To do
Set down exactly the lines from the one containing "Given: Tick the" through the last line of the data below, and no others.

· · · · · · ·

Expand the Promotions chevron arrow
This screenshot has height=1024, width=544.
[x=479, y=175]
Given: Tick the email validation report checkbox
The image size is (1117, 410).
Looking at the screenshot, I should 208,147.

· · · · · · ·

Response area
Given: Tick the email validation report checkbox
The image size is (1117, 410).
Looking at the screenshot, I should 208,147.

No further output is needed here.